Synthesis and evaluation of non-steroidal mechanism-based inactivators of 3 alpha-hydroxysteroid dehydrogenase.

Two non-steroidal mechanism-based inactivators for 3 alpha-hydroxysteroid dehydrogenase (3 alpha-HSD) of rat liver have been synthesized: 1-(4'-nitrophenyl)-2-propen-1-ol (I), and 1-(4'-nitrophenyl)-2-propyn-1-ol (II). Both of these compounds inactivate homogeneous 3 alpha-HSD in a time- and concentration-dependent manner only in the presence of NAD+. Analysis of the pseudo-first-order inactivation data gave a Kd of 1.2 mM for the allylic alcohol and a t1/2 (time required to promote a 50% loss of enzyme activity) for the enzyme of less than 10 s at saturation. Similar inactivation studies with the acetylenic alcohol gave a Kd of 1.5 mM and a t1/2 for the enzyme of 9.9 min at saturation. The allylic alcohol and acetylenic alcohol are oxidized stereoselectively by the enzyme, yielding a Km of 2.0 mM and a Vmax. of 0.58 mumol/min per mg for the allylic alcohol and a Km of 0.75 mM and a Vmax. of 0.29 mumol/min per mg for the acetylenic alcohol. Effective partition ratios (kcat./kinact.) are low for both alcohols: for the allylic alcohol, 5.3; and for the acetylenic alcohol, 141. H.p.l.c. indicates that the Michael acceptors 1-(4'-nitrophenyl)-2-propen-1-one (III) and 1-(4'-nitrophenyl-2-propyn-1-one (IV) are the products of the enzymic oxidation of the corresponding alcohols.
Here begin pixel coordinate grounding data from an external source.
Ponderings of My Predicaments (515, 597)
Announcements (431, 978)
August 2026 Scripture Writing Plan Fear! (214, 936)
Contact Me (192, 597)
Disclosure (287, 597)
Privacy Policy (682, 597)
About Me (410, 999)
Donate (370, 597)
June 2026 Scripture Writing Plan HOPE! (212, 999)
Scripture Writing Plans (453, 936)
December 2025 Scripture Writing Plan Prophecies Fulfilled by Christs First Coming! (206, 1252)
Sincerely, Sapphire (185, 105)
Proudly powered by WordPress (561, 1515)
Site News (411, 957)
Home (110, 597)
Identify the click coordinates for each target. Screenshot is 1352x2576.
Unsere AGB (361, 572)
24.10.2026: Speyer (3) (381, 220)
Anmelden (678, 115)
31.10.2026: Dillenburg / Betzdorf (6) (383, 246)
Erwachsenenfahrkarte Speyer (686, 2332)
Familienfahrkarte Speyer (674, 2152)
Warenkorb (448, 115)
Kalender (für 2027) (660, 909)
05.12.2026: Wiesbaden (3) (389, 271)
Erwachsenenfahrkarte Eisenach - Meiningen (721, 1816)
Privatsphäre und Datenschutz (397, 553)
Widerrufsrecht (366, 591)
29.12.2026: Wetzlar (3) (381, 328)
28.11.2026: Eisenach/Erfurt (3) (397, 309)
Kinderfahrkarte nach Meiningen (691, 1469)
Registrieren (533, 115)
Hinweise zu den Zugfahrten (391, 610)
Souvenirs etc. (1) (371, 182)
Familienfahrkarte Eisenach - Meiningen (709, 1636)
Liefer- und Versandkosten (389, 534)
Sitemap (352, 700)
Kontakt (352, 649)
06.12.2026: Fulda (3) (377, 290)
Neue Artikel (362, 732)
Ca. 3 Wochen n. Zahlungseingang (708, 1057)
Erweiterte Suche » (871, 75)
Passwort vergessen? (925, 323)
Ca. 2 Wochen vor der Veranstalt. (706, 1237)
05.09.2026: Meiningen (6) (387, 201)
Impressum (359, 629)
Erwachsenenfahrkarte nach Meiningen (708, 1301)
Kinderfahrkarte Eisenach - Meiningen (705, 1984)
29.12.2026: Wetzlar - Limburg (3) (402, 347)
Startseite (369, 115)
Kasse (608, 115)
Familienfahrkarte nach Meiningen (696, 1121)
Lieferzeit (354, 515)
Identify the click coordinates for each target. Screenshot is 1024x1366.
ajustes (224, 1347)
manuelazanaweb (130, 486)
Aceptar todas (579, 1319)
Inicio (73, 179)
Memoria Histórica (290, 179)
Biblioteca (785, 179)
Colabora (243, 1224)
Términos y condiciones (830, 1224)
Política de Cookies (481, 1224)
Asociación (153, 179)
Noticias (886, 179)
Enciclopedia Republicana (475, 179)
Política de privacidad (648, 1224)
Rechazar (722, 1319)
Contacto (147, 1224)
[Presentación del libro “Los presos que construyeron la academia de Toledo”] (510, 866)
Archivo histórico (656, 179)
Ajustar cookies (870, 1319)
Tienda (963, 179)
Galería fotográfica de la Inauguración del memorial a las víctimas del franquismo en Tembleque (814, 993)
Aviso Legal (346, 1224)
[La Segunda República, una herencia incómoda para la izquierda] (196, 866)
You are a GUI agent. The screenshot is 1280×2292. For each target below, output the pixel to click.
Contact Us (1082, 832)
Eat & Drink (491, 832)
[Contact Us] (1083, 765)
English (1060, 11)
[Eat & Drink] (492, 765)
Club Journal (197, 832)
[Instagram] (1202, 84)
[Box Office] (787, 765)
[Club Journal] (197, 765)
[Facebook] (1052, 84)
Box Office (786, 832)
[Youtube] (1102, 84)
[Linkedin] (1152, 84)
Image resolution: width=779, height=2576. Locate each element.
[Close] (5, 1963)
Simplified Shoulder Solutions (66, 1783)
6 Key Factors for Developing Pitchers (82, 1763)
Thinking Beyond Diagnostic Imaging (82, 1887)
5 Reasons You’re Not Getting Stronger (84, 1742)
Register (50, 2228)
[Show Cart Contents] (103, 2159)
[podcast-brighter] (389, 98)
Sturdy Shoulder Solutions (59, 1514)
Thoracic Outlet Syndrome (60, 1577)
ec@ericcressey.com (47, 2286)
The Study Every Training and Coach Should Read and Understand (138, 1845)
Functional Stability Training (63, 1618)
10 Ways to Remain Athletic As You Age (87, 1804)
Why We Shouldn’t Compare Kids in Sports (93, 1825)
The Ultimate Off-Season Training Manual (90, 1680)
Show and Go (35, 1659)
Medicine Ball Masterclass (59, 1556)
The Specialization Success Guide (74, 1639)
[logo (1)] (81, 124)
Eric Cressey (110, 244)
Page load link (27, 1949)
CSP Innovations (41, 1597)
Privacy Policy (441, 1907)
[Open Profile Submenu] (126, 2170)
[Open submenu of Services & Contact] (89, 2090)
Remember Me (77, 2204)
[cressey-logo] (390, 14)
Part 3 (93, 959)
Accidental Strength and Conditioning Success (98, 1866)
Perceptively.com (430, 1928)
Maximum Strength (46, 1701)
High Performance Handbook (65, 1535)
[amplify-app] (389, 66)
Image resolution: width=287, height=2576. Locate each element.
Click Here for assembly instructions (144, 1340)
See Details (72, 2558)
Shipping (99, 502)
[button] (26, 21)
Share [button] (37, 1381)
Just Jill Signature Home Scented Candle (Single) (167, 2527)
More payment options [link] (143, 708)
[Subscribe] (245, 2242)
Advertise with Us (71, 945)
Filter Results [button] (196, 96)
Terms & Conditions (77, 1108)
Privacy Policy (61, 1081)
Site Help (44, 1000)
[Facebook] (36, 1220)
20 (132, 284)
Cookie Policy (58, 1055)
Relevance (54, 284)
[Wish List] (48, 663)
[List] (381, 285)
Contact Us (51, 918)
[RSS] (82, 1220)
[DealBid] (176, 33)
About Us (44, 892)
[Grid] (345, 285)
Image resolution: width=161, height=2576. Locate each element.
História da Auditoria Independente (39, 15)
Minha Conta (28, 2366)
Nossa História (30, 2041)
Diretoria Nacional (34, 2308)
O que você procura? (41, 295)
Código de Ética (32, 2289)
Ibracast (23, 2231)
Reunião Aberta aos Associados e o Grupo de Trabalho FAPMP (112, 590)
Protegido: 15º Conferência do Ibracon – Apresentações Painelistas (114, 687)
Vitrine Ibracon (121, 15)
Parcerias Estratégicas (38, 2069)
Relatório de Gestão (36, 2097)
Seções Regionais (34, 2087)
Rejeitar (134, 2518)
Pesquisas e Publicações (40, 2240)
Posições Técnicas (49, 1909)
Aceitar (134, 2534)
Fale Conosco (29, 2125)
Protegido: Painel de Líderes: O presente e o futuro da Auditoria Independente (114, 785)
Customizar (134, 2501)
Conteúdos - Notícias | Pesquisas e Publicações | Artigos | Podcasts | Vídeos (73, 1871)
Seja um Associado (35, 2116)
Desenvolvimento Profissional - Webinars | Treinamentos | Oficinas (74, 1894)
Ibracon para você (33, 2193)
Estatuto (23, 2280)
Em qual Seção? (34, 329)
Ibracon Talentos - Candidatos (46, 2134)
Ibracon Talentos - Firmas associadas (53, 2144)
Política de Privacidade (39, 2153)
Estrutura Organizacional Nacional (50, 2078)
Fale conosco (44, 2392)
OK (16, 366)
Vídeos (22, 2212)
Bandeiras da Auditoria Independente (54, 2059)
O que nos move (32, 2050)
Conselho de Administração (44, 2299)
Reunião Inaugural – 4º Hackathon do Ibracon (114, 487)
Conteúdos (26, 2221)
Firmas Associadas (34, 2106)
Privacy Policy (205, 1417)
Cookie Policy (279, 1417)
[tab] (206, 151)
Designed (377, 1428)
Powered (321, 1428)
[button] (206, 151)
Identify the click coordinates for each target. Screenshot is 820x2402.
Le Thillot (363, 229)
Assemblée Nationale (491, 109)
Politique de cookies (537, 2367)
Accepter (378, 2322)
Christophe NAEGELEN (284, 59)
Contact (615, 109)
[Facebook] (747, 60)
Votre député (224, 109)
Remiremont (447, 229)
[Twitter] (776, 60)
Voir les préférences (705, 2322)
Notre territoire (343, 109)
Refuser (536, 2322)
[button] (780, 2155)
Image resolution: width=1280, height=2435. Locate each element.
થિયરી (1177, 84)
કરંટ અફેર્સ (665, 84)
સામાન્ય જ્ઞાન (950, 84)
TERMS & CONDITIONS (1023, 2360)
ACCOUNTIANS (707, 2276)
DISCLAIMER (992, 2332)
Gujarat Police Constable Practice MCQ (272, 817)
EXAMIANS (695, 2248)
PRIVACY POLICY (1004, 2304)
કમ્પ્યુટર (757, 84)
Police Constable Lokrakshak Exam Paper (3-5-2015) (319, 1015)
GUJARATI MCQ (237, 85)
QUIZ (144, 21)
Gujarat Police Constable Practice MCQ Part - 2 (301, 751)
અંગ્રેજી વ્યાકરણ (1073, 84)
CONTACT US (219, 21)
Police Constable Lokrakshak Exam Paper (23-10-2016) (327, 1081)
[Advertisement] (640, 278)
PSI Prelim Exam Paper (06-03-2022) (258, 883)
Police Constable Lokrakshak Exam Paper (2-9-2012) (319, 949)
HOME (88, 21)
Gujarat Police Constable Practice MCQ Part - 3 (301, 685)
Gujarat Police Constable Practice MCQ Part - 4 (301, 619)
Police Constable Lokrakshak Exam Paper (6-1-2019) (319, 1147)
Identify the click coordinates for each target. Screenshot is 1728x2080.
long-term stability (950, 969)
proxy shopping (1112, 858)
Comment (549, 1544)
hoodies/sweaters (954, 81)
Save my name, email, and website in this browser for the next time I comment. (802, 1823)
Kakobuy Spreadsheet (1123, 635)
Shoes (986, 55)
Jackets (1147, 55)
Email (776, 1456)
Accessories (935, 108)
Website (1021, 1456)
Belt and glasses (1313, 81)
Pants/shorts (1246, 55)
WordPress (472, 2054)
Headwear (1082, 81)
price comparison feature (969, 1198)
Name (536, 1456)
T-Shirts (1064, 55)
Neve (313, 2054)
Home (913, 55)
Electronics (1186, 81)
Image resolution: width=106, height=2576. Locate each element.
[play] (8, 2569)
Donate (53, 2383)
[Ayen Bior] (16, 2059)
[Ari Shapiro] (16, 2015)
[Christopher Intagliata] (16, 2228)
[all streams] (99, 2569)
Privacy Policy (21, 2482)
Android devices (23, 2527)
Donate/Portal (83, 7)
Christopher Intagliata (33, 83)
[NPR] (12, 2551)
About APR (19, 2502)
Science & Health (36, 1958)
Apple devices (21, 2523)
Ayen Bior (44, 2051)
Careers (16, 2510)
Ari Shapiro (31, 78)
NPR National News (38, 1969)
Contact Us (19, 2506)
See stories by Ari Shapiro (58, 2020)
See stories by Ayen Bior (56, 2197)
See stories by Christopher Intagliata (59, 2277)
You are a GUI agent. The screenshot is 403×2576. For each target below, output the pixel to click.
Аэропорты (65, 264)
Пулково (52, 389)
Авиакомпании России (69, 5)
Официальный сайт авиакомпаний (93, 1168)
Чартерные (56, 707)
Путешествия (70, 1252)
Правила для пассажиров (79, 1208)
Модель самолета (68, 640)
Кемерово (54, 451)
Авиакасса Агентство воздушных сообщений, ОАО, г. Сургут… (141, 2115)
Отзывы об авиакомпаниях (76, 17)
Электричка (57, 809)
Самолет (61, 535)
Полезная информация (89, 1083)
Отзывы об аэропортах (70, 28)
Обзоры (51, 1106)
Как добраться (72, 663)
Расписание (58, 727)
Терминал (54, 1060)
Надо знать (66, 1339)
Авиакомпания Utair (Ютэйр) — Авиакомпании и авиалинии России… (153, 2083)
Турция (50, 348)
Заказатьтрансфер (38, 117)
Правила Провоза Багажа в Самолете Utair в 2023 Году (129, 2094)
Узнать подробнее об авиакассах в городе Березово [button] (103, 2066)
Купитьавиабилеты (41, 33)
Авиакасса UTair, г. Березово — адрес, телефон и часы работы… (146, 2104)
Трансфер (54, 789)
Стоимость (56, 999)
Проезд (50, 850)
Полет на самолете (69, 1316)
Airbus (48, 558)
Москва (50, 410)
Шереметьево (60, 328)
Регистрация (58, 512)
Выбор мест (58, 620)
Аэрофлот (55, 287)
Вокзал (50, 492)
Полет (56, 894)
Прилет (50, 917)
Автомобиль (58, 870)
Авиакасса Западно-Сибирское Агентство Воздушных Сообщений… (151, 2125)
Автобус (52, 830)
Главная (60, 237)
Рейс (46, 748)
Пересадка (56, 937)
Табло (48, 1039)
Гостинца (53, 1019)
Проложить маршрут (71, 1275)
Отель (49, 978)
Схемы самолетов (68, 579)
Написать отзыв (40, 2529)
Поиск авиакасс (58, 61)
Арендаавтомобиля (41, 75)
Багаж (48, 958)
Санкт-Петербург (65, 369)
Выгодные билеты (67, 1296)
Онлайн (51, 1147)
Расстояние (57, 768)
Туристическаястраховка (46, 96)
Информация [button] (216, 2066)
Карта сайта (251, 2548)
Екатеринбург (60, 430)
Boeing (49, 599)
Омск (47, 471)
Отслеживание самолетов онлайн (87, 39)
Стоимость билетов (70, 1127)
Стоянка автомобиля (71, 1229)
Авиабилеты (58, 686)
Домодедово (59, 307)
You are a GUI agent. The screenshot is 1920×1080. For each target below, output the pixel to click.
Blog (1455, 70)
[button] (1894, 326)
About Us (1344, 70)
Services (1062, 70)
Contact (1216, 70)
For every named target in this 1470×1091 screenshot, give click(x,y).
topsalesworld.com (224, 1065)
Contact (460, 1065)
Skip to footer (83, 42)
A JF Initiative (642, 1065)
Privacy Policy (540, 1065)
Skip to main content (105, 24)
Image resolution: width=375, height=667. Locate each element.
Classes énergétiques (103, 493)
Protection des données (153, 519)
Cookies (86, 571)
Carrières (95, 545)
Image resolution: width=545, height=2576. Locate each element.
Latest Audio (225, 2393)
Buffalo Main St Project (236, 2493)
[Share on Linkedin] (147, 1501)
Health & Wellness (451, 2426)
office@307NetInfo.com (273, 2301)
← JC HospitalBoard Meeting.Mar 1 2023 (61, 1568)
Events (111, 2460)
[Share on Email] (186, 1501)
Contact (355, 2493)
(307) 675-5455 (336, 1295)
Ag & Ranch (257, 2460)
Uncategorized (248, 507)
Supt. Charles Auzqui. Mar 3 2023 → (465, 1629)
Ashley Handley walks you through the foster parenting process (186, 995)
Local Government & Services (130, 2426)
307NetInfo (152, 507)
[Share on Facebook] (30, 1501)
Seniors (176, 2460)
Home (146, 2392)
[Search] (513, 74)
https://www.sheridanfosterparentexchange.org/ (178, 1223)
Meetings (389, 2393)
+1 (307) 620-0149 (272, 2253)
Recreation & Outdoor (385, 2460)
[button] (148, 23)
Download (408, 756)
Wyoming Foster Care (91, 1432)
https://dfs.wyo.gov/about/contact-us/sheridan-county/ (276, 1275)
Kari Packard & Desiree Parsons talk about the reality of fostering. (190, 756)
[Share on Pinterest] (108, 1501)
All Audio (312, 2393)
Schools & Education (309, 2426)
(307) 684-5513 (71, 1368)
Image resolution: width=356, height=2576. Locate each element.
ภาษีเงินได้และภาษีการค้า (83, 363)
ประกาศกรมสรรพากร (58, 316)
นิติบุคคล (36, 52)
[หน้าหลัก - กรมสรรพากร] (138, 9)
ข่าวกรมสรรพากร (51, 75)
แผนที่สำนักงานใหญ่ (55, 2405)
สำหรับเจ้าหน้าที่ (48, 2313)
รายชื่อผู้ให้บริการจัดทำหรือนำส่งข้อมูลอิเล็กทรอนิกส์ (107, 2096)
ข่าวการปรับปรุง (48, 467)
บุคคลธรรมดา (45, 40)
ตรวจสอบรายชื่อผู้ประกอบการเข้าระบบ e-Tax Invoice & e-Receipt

The latter compound (IV) was trapped as its monothioether adducts before h.p.l.c. analysis. The Michael acceptors III and IV inactivate the 3 alpha-HSD in the absence of NAD+ at a rate too high to accurately measure and titrate the enzyme in a stoichiometric manner. Enzyme inactivated by I and NAD+, II and NAD+, III or IV is not re-activated by gel filtration or dialysis, implying a stable covalent bond has been formed between the enzyme and the inactivators. A screen of five other HSDs, and two aliphatic alcohol dehydrogenases, indicates that alcohol I is a selective inactivator of rat liver 3 alpha-HSD. It is concluded that 3 alpha-HSD generates non-steroidal alkylating agents (III and IV) that potently inactivate the enzyme with low effective partition coefficients. This report of non-steroidal mechanism-based inactivators of 3 alpha-HSD may provide a precedent for the development of related compounds to act as suicide substrates of other HSDs.